The West Coast duo consisting of former wedding singer, Kelsey Bulkin, and local Seattle-based producer of Blue Scholars, Sabzi, released the single “Slow Burn” on Tuesday. It’s the second single off their upcoming album (out May 26th) Without My Enemy What Would I Do. And I’m a little disappointed.
I want to start off by saying Made in Heights is an amazing group. Attempting to label their sound as a whole proves difficult, seeing as they have yet to accept any one genre themselves. Continuously welcoming suggestions from fans, the current official description includes: mythical filth, pop fiction, beauty slap, goon lit, artisanal (c/t)rap, and west coast gothic. To put it as simply as I can, they are known for pairing soulful vocals with crisp electronic beats and atmospheric soundscapes. At times even incorporating elements of rap into their bright and ethereal sound, Made in Heights weaves an intricate and special sound under the ever-growing umbrella of synth-pop. The only way to truly experience the sound is to hear it for your self, something I highly recommend.
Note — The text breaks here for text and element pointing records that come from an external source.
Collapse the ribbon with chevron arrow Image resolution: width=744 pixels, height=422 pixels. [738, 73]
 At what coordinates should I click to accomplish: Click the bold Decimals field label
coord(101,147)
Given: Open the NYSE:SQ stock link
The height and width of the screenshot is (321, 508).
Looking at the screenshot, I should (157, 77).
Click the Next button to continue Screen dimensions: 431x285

Slow Burn turns its back on this complexity of genres and heads straight for the dance floor. Let me get one thing straight – this track is completely infectious and a solid dancy-synth-poppy song. The track begins with a catchy synthesized staccato baseline with Kelsey’s simmering vocals drifting atop. By the end, snapping and groovy instrumentals layer in, creating an intoxicating, sparkly-smooth pop track. I would be lying if I said I didn’t bob my head to “you give me that burn, burn, burn, burn, burn”. It’s received good reviews from several sources and is now one of their most-listened to songs on Spotify, it just isn’t what I was hoping for.
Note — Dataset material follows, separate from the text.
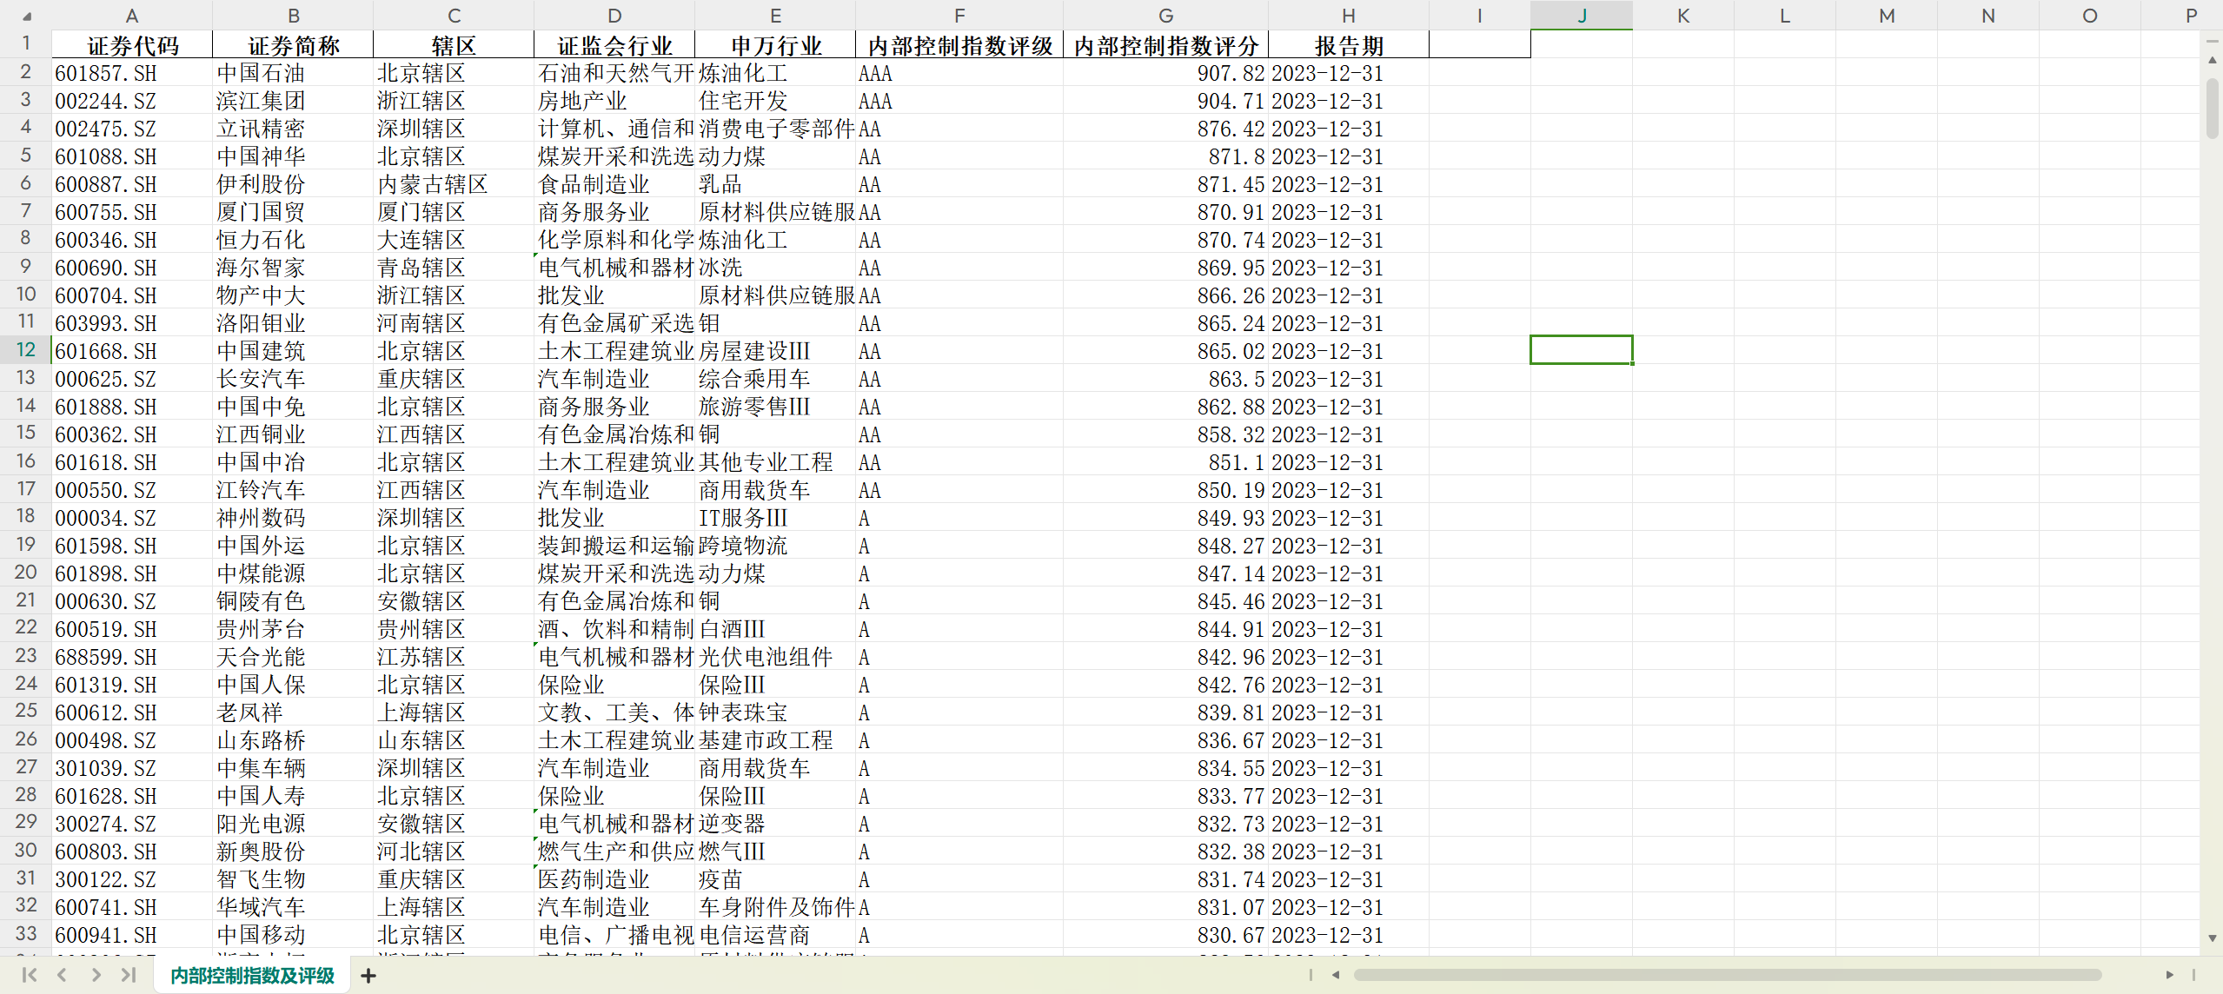
Task: Select column J header
Action: point(1581,16)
Listen for yourself in the stream below:
It might be a personal taste issue that turned me off the new single, seeing as the airy female vocals and snappy dance beat of Slow Burn kicked in some post-traumatic stress from my days working in retail. Once you imagine a song bursting from the cheap speakers of a former employer at the mall, it’s hard to listen to it without feeling a little bit guilty.
It also could be the high expectations I hold for the duo, set by their stunning previous work. Ever since first hearing "All the Places” and “Wildflowers” off of their 2012 self-titled album, I’ve been craving more. Even their opening act for TOKiMONSTA I attended in LA last October reflected their original aesthetic I adore, the pair performing synchronized 60’s backup singer dance moves throughout the set. I just hold them up to a higher creative standard than what this newest track has produced. With sporadic releases and no single website to find their collective work (scattered throughout Soundcloud, Spotify, Bandcamp and their website), I was overjoyed to hear about the new album coming out in late May.
Now I’m just hoping that this single follows the rule of singles, and is the lone shamelessly-dancey track of the album; the rest hopefully following more in suit with the innovative sounds I’ve come to expect from Made in Heights.